Rincian Tugas » Salin kembali bagian entri yang dimulai dari baris berisi "Given: Click the #adsoftheworld hashtag" hingga akhir entri, dengan mengganti "Select" menjadi "Choose" dan membiarkan semua yang lain tetap sama. Jangan sertakan gambar dalam jawaban.
::::::
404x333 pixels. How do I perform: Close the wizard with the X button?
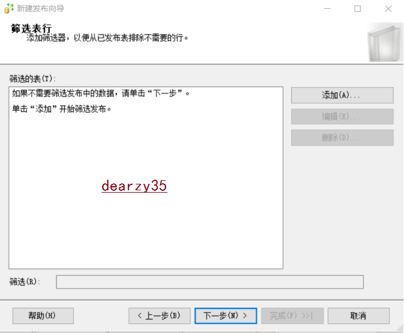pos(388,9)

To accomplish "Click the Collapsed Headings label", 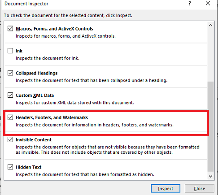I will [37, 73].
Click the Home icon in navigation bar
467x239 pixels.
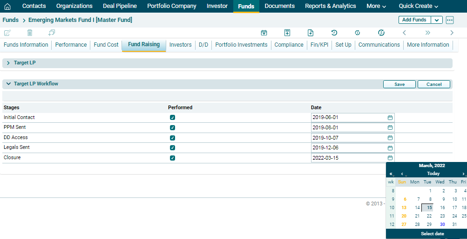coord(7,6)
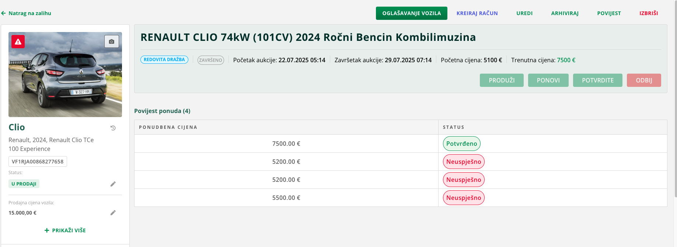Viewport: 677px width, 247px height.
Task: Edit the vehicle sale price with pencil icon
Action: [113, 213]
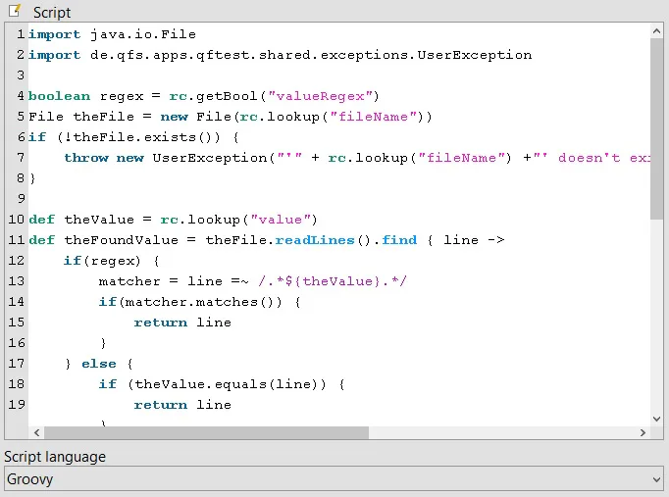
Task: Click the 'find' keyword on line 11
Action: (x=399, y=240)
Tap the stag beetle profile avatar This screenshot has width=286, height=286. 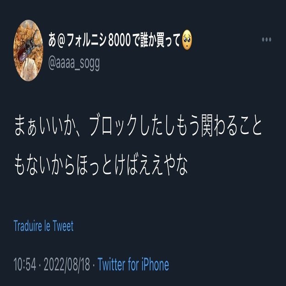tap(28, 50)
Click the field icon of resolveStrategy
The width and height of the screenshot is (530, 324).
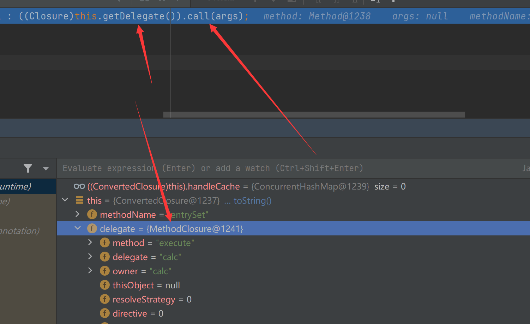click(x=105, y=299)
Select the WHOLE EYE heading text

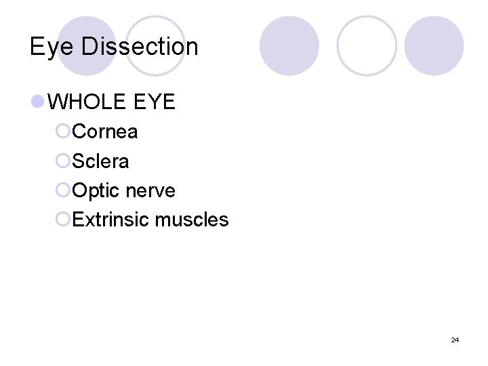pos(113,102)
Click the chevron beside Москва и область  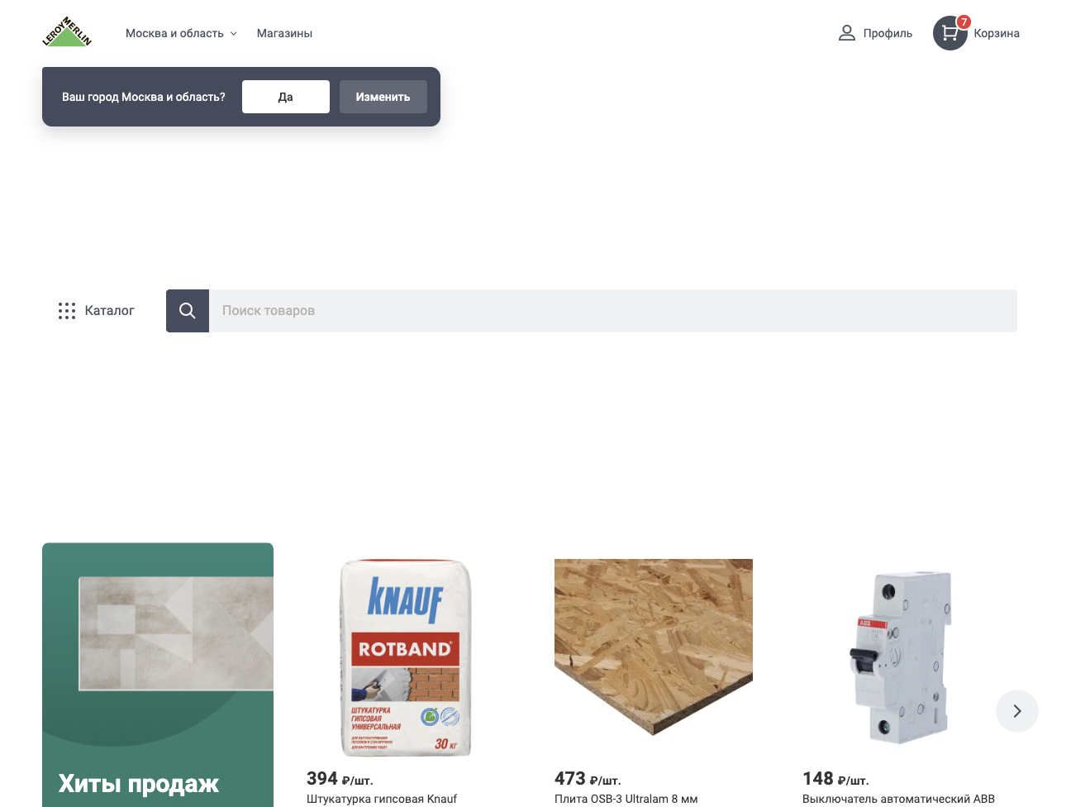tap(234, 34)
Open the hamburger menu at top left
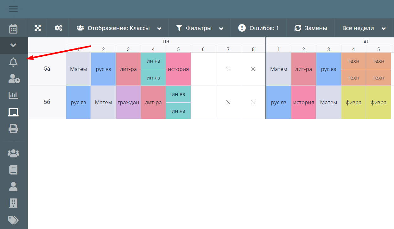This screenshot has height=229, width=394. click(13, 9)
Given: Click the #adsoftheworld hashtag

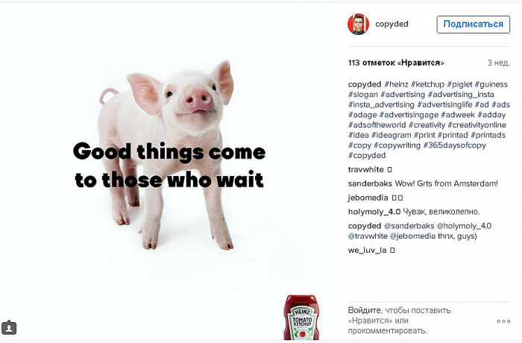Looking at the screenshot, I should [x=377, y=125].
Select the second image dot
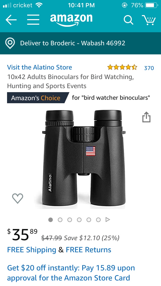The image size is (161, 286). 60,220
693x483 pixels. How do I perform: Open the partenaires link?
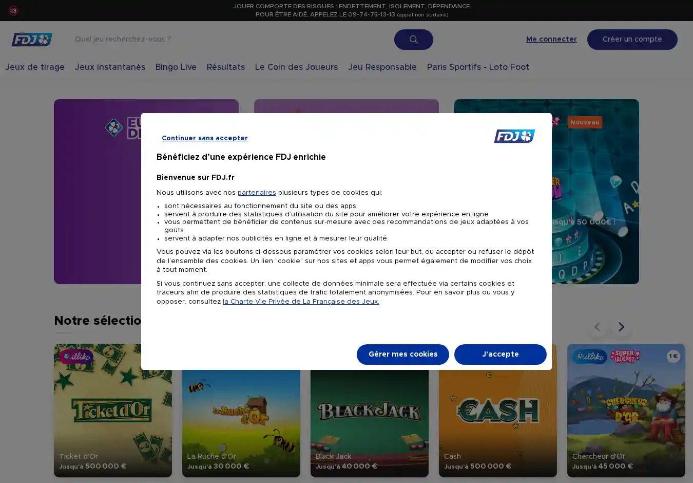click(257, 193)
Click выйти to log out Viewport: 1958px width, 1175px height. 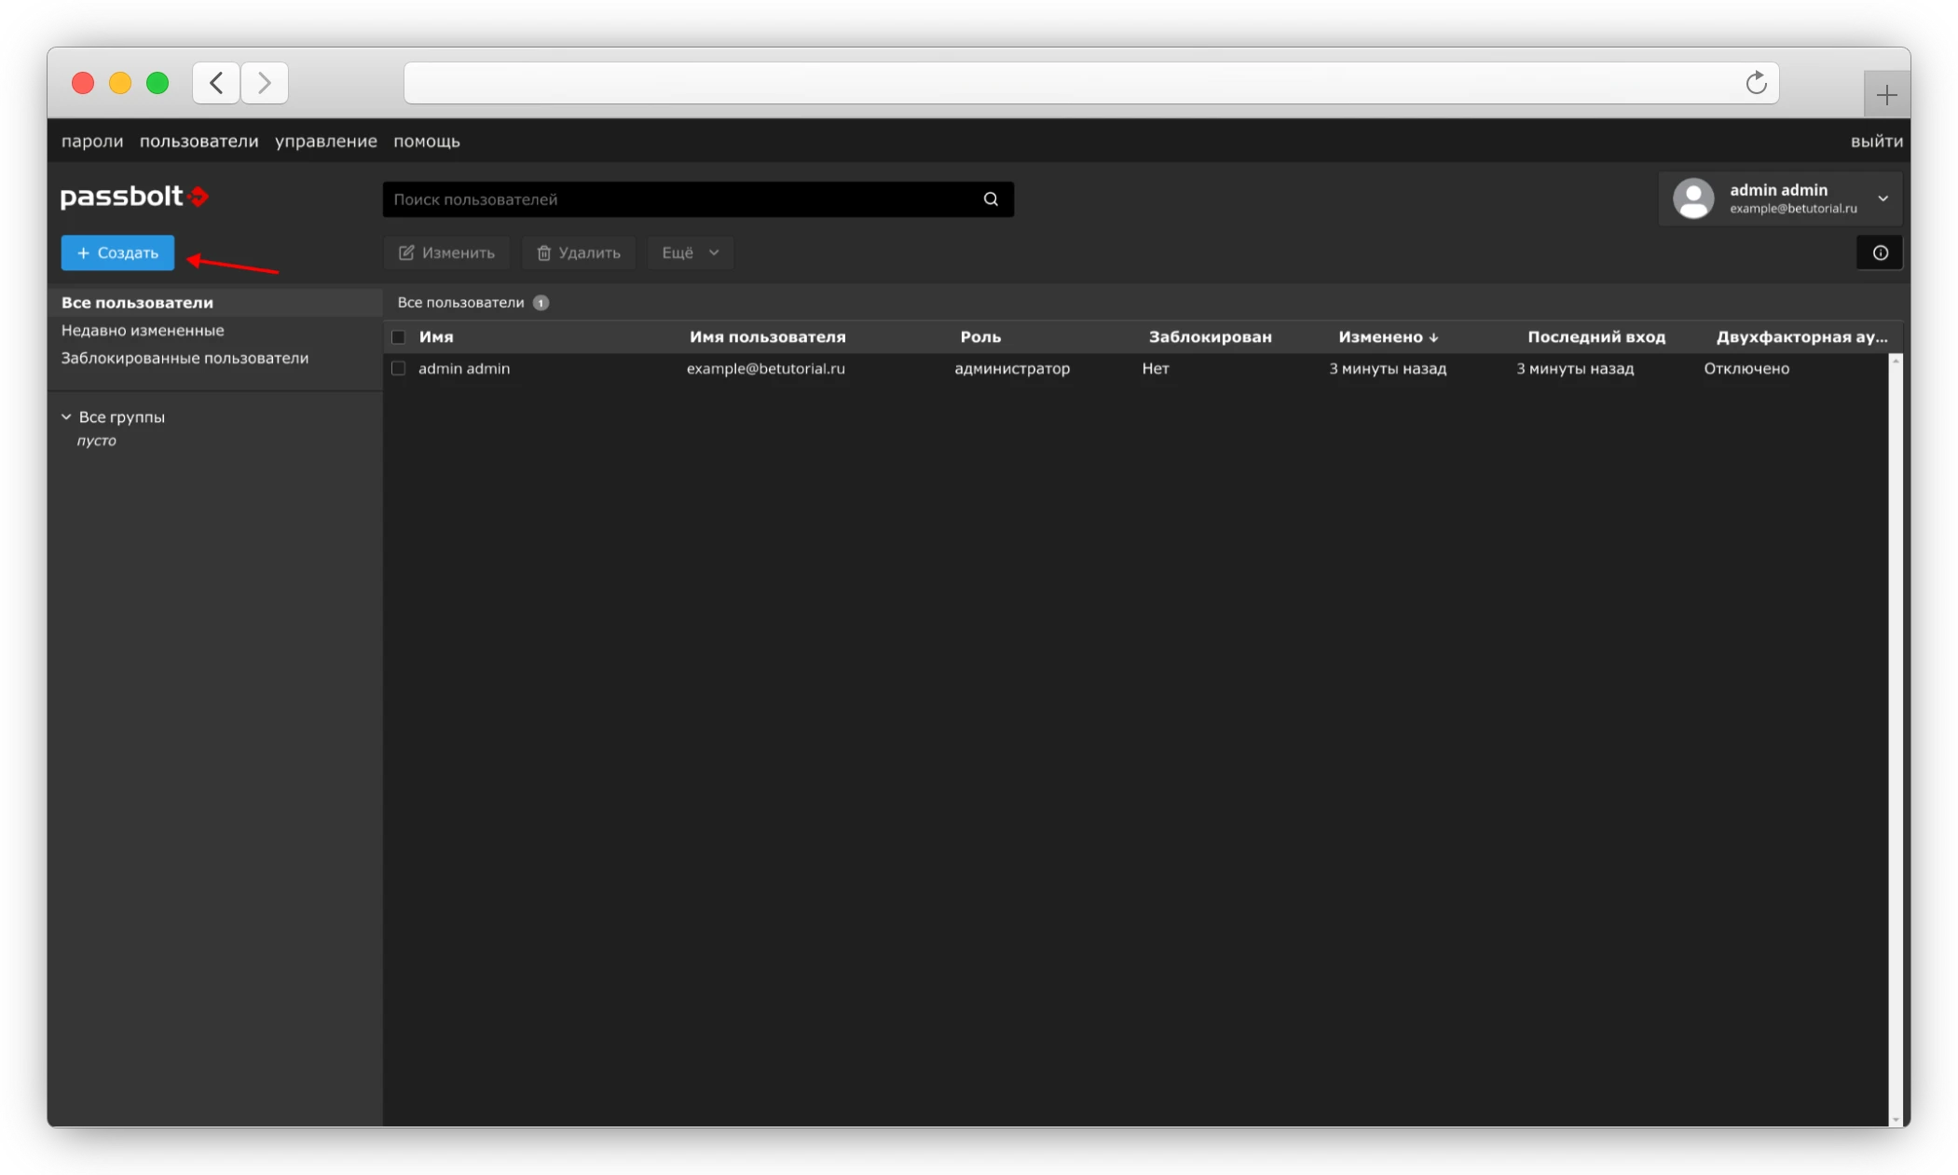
::::::
Jawaban Tugas »
Given: Click the #adsoftheworld hashtag

Looking at the screenshot, I should [x=377, y=125].
Choose the second image dot
The image size is (161, 286). 60,220
693x483 pixels. How do I perform: Open the partenaires link?
click(257, 193)
Click выйти to log out Viewport: 1958px width, 1175px height. 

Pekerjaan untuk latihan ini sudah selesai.